For corporate greed may be evil but it is at least rational. And for a corporation to make profits, for its executives to enrich themselves, it must carry on existing and they must carry on working. Even if the fat cats did only care about money, it would still be in their financial interests that nobody died and people continued to spend money on their overpriced attractions.

Besides, the one thing that could have most easily averted the tragedy — the junior operator being told to hit the emergency stop button in the case of an emergency — would have cost absolutely nothing. Yet even that wasn’t done.

The truth is in fact far worse. The terrifying thing is not that the management was so greedy but that it was so breathtakingly incompetent — literally to the point where it took away people’s very breath.

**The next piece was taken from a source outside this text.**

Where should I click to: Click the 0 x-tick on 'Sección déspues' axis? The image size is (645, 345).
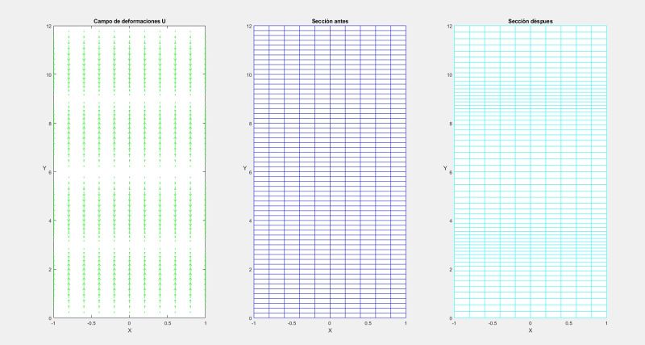pos(530,323)
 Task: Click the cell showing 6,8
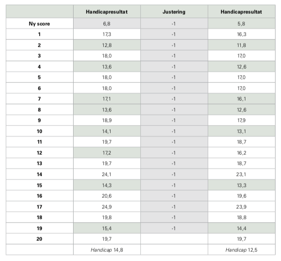[x=106, y=23]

Already there have been senior resignations and the park will likely be exposed to multimillion-dollar compensation claims and workplace safety prosecutions that could cripple it, yet at the same time police have been unable to recommend any criminal charges because the problems were so many and so pervasive that the disaster couldn’t be sheeted home to a single individual.

The cumulative incompetence is so great, the catastrophe so absolute, that when the smoke clears there may well be no one and nothing left standing to blame.

And so the families of the victims are left alone with their anguish and their fury, in a tale in which nothing is just, nothing is fair and nothing is right.

And that is perhaps the greatest injustice of all.